At times in life, our life shifts into different directions that are out of our control. Today I experienced a shift that totally not only knocked me off my feet, but again the wall so hard that I can’t move. Trying to find a job in the writing and research field is hard enough ( hell, a job period), but finding out that you can no longer get the education to continue to try to be on the way of success is a hard blow. I found out that I can’t finish pursuing my PhD. On this blog, I like to keep it real with my readers and give it to you straight no chaser. I know that set backs and things happen. I also know that it’s not the end of the world and I will be able to finish, but right now, in this moment, I feel like someone has taken my air supply for me to breathe. Due to financial reasons, I am unable to finish school at the moment. I know that many have been where I am, and even more have experienced this same situation, but this is my current reality. The reality that I feel like I’ve failed. Parents raise their children to follow the directions, law and get a good education. I have done all of that and yet it seems like it was for nothing. Being a PhD student has taught me a lot about myself and to endure patience in the inevitable. Even though I only have 3 classes until I start writing my dissertation, I guess patience is something I still have to endure before I am able to go back to school. Ah, the irony!
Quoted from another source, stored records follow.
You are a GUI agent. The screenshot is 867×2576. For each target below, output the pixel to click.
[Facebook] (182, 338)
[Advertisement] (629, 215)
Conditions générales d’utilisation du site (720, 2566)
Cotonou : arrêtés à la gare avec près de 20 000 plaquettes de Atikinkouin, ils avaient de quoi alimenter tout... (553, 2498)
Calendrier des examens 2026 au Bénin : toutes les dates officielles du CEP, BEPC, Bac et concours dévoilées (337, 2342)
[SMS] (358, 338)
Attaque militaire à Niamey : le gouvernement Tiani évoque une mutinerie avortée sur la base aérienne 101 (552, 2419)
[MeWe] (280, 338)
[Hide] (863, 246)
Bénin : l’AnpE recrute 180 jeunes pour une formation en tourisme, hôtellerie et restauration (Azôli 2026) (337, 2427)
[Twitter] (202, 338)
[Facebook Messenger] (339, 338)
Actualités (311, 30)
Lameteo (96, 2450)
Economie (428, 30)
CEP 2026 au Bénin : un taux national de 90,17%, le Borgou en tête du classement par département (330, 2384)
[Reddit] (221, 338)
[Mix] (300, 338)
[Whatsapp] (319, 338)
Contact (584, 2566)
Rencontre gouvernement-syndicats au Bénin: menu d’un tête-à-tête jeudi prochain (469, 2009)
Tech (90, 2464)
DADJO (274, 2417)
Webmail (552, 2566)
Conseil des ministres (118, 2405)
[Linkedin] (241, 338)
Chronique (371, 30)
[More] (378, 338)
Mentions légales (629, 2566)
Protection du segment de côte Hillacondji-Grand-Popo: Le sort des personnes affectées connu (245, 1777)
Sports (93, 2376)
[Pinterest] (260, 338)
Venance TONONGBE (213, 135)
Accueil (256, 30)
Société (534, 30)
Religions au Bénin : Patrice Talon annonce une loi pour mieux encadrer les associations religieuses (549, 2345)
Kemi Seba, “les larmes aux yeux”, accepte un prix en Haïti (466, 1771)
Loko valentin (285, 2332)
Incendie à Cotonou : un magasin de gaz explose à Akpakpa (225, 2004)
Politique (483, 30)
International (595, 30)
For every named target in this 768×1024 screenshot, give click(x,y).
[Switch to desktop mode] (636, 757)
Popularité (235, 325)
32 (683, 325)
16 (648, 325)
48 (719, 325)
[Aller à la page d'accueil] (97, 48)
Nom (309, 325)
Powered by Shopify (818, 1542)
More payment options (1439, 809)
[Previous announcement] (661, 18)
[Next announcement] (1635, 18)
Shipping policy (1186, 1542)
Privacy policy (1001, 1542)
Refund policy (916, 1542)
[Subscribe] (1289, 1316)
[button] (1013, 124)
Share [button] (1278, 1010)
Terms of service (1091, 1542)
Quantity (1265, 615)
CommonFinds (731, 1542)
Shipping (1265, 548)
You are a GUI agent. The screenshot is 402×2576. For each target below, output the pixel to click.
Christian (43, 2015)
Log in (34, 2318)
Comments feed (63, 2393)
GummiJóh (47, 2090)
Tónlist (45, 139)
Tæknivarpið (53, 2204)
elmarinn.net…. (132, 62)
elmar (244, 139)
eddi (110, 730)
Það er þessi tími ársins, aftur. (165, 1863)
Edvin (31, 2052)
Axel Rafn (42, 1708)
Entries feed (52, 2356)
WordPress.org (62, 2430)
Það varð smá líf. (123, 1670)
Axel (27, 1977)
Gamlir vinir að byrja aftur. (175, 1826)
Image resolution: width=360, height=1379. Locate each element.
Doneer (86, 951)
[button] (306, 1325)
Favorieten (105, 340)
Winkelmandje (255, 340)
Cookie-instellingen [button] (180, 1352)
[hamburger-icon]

Not working in a field or job that is tolerable is the worst kind of agony that I don’t wish on anymore. At first it’s like, ” Okay, I’m going to be fine. I have a savings that will hold me for a while.” Then it turns to, ” Holy shit! I’m out of money, what am I going to do?” The unthinkable of not wanting to feel even more like a failure or lame you turn to those parents who taught you how to make it on your own and tell them not only have you failed, but school is deferred. It’s something like a hard blow to the head on the way down to the floor. Now, I’ve never been hit in the head, but I can imagine the pain that comes with it. I know some of you may be thinking, ” It’s not the end of the world, you will go back when you get the funds.” I hope that does happen. Its just an initial shock. I’m still struggling to find work and I’m no longer in school. I have to take a leave of absence for a while just until things change.
This is currently how I’m feeling. Determine what the next step is for my life, if there is a next step to take. Im doing all I can by applying for jobs everywhere on a daily basis. My dream of successful writer is still in the works because I am writing or at least I will be. I opened up a manuscript that I had started and read it. It’s a love story and yet I just keep staring at the chapter 3 mark. We will not even go there in the relationship department. Granted, I want to be happy and have a successful relationship that will lead to marriage, but right now I don’t know if I’m coming or going. I just keep asking myself, ” Why do good people get the shittiest hands in life?” I understand the concept of life happening and things are never perfect, but it’s like every time you turn around it’s always something. Well, I think I’m done turning. What can happen if I stand still? Oh yea, nothing, lol. At least if I’m turning, I’m moving, right? Prayer has been my best friend and my journal has been my right hand. In due time I will have a good job and school will resume. The dream is not put off, it’s just a dream deferred.